Con maggiore semplicità, Apicio consigliava inoltre di consumare lo stoccafisso bollito con funghi e fave; ho provato questa ricetta mettendo in casseruola lo stoccafisso con porcini, fave ed olive nere (Catullo avrebbe usato quelle di Sarsina che prediligeva), olio di oliva, sale, aglio e pepe bianco, trovandola gustosa ed attuale.

Tralasciando le abitudini portate dagli  “ invasori “ – dai Galli di Brenno in poi, chi più ne ha più ne metta – con un volo bimillenario giungiamo al 1677, anno in cui, per decreto papale, nascono gli statuti dell’Università dei Norcini e dei Casciani, ai quali fu conferito anche il privilegio della vendita dei tartufi (di cui fin dall’antichità classica i romani erano ghiotti, arrivando ad importare dal Medio Oriente anche una varietà definita “tartufo giallo”) e del pesce. Per il privilegio concesso, però i Norcini ed i Casciani  furono obbligati a versare, ogni anno, 15 scudi alla Cappella di Sant’ Andrea, nella Chiesa di Sant’ Angelo in Pescheria, appartenente alla Università e Compagnia dei Pescatori, che nel 15° secolo, fu la prima ad essere costituita, com’ era logico attendersi nella città in cui il suo primo cittadino era anche  “ pescatore di anime “.

Il commercio del pesce era ormai molto sviluppato e Roma, per la sua particolare posizione, aveva l’eccezionale possibilità di poter disporre di pesci di mare, di lago e di fiume in buone condizioni di freschezza.

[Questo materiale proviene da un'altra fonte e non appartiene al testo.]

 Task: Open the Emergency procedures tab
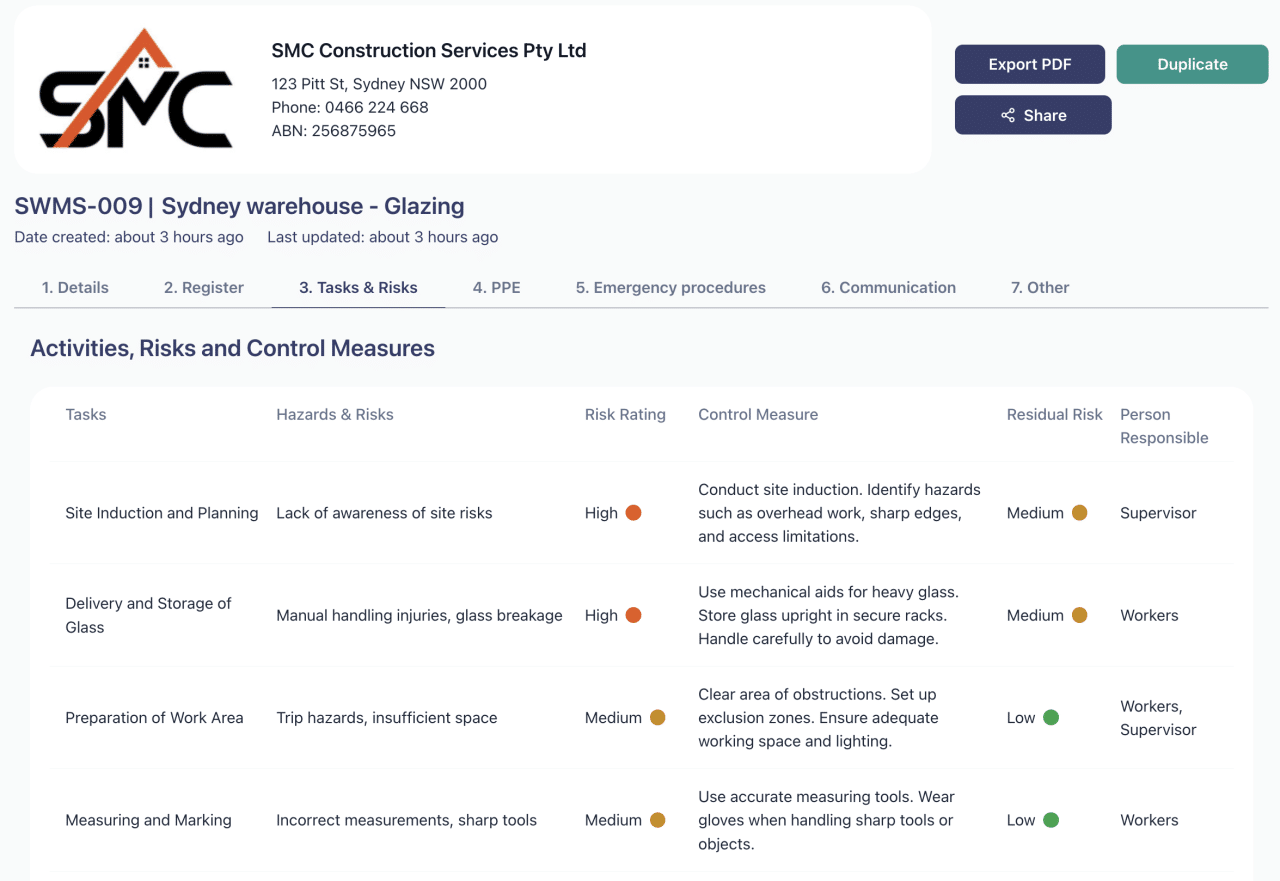pyautogui.click(x=670, y=287)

Il mercato del pesce, anticamente situato al Portico d’Ottavia, era straordinariamente assortito di pesci di ogni dimensione e varietà tanto da costituire un’attrazione a parte, ricordata nei diari di celebri viaggiatori i quali trovavano nel variopinto e suggestivo mercato motivo di meraviglia e di divertito stupore nei colori e nei suoni delle persone che lo animavano.